What is the maximum length of a .docx file for uploading

Stacey Plowright April 16, 2024

When trying to upload using the "from Word doc" feature, I get the following error: 

 

The content is too long

You can split the content into smaller files and import them separately.
Our files are huge. I need to know what the maximum length/size it accepts is (and if there are any other reasons this error might appear).
Thanks,

2 answers

1 vote
Sumit Uniyal
Atlassian Team
Atlassian Team members are employees working across the company in a wide variety of roles.
April 18, 2024

@Stacey Plowright  

The maximum size for a Word document that can be imported into Confluence Cloud is 20MB. If your Word document is larger than this, you will need to split it into smaller files before importing.

The "content is too long" error can also occur if the document contains more than 2 million characters. This is because Confluence has a character limit for each page, and if your document exceeds this limit, you will need to split it into smaller sections.

In addition to size and character limit, the error might appear due to the following reasons:

1. The document contains complex formatting or elements that Confluence can't import. This includes some types of tables, text boxes, and certain types of images.

2. The document is password-protected or encrypted. Confluence can't import these types of documents.

3. The document is corrupted or damaged. If this is the case, you might be able to open it in Word, but not import it into Confluence.


Regards,
Sumit Uniyal

Stacey Plowright April 18, 2024

Hi Sumit:

Can you elaborate on certain types of images? If I can strip them of something on the oXygen end, it would be helpful if I could get them to import correctly on the Confluence end.

Sumit Uniyal
Atlassian Team
Atlassian Team members are employees working across the company in a wide variety of roles.
April 18, 2024

@Stacey Plowright Just a small correction here, file size limit for .docx is 100 MB for a single file , for bulk file it is Up to 30 files, 50 MB total and each file cannot exceed 10 MB.

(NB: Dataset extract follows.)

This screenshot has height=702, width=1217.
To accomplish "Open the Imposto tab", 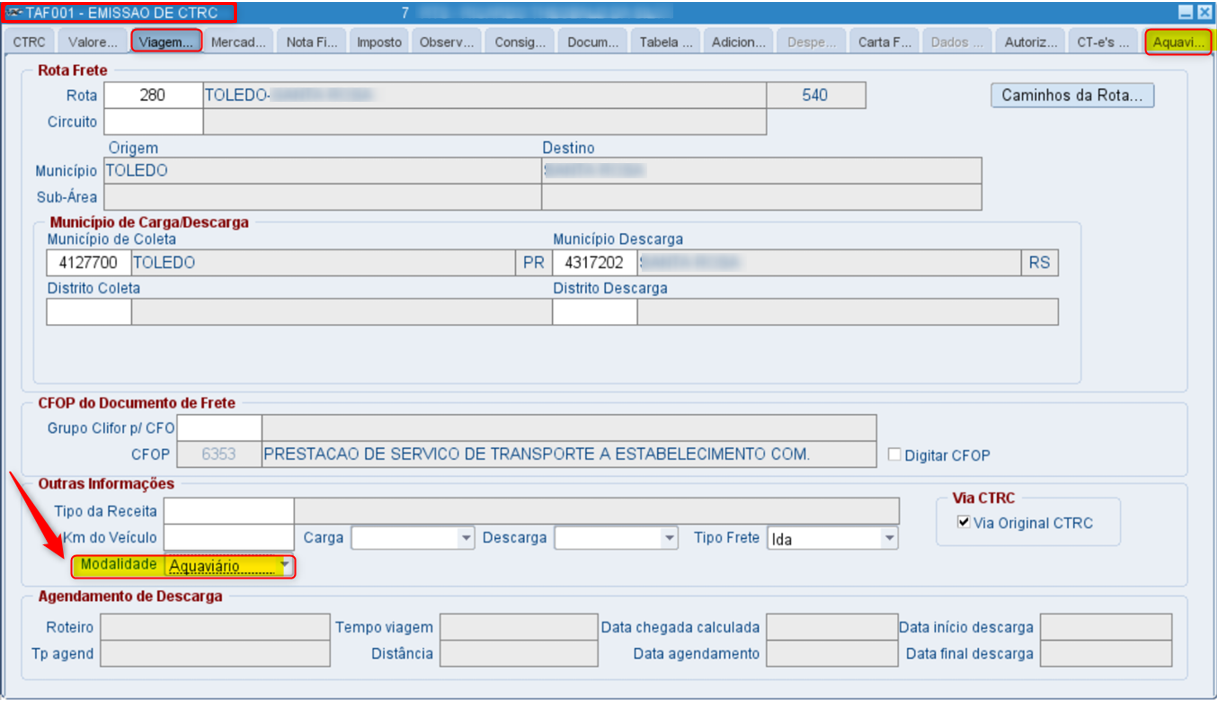I will pos(379,42).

Regarding your query for certain types of images, please find some general tips that might help:

  1. Simplify Your Document: If possible, simplify your document before importing. This could involve reducing the number of images, tables, or other complex elements.

  2. Split Large Documents: If your document is very large or complex, consider splitting it into smaller, more manageable parts before importing. This can help avoid issues related to file size limits and can make the import process smoother.

  3. Check Image Formats: Ensure that the images in your document are in a format supported by Confluence. If not, you might need to convert them before importing.

  4. Optimize Images: Large, high-resolution images can significantly increase the size of your document. Consider optimizing these images to reduce their file size before importing.

  5. Check Table Complexity: If your document contains complex tables, check if they are displayed correctly after import. Confluence might not support all table features, so you might need to adjust the tables in Confluence after import.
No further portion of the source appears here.